━━━ RECORD SET ━━━

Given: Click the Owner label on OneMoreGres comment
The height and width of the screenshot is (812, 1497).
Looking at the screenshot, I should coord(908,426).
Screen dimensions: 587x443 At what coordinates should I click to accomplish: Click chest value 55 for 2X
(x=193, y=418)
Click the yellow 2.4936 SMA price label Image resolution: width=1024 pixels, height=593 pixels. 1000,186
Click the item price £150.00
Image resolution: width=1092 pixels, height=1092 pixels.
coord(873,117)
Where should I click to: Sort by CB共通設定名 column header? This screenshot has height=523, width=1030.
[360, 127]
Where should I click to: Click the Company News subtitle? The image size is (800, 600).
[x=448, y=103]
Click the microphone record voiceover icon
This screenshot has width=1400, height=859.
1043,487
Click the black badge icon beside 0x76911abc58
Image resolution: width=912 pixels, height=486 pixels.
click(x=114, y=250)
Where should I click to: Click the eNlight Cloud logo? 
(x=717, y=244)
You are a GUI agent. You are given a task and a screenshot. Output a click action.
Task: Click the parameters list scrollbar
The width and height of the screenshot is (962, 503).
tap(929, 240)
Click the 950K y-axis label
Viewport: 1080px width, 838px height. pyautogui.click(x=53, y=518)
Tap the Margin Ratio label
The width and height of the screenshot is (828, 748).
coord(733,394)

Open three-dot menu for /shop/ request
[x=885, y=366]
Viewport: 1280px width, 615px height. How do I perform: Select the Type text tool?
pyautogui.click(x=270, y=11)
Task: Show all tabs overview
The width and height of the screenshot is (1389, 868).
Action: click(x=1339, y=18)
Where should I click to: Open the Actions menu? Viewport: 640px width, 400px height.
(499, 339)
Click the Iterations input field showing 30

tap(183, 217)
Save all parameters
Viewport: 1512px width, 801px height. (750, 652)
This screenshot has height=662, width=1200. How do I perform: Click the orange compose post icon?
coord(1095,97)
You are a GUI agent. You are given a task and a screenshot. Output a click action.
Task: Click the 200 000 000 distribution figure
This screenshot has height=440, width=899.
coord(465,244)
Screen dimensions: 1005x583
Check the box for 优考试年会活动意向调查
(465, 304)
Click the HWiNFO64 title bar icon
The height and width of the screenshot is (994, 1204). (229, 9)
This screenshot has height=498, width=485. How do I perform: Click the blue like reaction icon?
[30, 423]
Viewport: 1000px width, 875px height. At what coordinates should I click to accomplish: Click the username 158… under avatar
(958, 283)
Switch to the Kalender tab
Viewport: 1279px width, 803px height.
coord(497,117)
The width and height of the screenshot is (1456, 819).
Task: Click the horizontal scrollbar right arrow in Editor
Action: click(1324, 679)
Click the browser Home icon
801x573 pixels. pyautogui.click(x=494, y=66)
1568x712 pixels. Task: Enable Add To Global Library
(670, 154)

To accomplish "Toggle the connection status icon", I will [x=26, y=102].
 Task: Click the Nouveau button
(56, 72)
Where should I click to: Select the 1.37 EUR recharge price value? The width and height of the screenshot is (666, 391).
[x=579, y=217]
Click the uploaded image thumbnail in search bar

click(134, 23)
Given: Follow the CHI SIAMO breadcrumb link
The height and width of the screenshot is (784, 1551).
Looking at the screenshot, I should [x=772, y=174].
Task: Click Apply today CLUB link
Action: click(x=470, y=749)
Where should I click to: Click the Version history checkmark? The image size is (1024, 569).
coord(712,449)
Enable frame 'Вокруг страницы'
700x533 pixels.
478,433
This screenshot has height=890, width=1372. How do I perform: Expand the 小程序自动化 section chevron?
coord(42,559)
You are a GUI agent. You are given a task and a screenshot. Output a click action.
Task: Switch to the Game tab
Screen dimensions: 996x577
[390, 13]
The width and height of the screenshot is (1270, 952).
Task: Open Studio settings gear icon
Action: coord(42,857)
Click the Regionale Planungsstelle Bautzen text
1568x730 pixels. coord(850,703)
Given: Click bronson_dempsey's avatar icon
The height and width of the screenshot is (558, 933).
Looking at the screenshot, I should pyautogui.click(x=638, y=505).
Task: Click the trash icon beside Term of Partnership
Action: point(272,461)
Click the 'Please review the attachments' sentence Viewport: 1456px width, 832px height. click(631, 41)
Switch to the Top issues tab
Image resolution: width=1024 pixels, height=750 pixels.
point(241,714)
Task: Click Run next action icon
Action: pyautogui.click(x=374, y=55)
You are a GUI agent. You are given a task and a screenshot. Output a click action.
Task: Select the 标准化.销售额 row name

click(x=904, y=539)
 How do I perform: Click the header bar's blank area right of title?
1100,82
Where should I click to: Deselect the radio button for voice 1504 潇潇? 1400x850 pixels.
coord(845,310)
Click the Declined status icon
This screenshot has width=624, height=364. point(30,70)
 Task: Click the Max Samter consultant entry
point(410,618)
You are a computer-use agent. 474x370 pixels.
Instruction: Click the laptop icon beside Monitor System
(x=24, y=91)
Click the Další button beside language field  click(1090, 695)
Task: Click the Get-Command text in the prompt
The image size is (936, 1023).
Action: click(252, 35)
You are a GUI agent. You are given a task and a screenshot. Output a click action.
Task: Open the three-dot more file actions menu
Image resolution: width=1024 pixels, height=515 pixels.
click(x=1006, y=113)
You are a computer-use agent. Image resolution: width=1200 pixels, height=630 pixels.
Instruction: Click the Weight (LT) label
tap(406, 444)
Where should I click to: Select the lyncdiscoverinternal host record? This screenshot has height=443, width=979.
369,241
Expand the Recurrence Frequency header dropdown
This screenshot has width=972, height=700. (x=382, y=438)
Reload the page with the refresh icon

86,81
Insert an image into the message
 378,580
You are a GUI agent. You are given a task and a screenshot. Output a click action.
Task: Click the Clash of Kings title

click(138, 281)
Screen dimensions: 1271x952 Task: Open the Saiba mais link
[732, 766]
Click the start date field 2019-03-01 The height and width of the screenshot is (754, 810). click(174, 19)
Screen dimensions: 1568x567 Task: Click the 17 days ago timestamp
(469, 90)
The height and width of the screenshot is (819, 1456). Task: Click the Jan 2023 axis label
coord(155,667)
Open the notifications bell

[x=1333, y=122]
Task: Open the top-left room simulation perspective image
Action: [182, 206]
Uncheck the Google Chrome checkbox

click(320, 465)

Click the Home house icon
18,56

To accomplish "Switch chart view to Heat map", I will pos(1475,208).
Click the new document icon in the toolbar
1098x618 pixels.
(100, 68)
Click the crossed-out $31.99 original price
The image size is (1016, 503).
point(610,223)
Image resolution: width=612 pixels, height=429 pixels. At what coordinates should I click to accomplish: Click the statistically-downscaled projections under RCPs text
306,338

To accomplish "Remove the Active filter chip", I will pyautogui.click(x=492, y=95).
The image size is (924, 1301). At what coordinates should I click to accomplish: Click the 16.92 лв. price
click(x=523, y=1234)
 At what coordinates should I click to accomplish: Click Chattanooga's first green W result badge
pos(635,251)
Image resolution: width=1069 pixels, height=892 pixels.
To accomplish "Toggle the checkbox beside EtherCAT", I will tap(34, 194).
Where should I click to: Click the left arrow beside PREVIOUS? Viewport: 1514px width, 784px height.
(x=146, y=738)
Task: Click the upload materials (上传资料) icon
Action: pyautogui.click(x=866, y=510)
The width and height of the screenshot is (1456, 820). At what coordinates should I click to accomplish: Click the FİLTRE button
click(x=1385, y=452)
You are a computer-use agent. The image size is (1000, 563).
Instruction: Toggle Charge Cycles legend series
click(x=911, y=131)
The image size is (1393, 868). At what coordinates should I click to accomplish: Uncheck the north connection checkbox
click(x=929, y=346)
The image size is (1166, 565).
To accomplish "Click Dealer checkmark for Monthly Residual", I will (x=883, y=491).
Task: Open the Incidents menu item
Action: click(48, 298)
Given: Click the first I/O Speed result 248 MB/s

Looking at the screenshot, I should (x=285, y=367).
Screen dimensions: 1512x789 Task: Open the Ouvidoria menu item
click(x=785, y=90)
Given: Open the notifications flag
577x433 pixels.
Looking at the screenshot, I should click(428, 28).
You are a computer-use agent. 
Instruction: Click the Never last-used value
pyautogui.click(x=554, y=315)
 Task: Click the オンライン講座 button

━━━

_WORK REQUIRED:_
Copy out the part of the entries above that opens with the line containing "The width and height of the screenshot is (1456, 820)." and closes with the line containing "click(x=911, y=131)", keeping both of those lines. Reproduce each line precisely as it appears.

_ANSWER TO THE PROBLEM:_
The width and height of the screenshot is (1456, 820). At what coordinates should I click to accomplish: Click the FİLTRE button
click(x=1385, y=452)
You are a computer-use agent. The image size is (1000, 563).
Instruction: Toggle Charge Cycles legend series
click(x=911, y=131)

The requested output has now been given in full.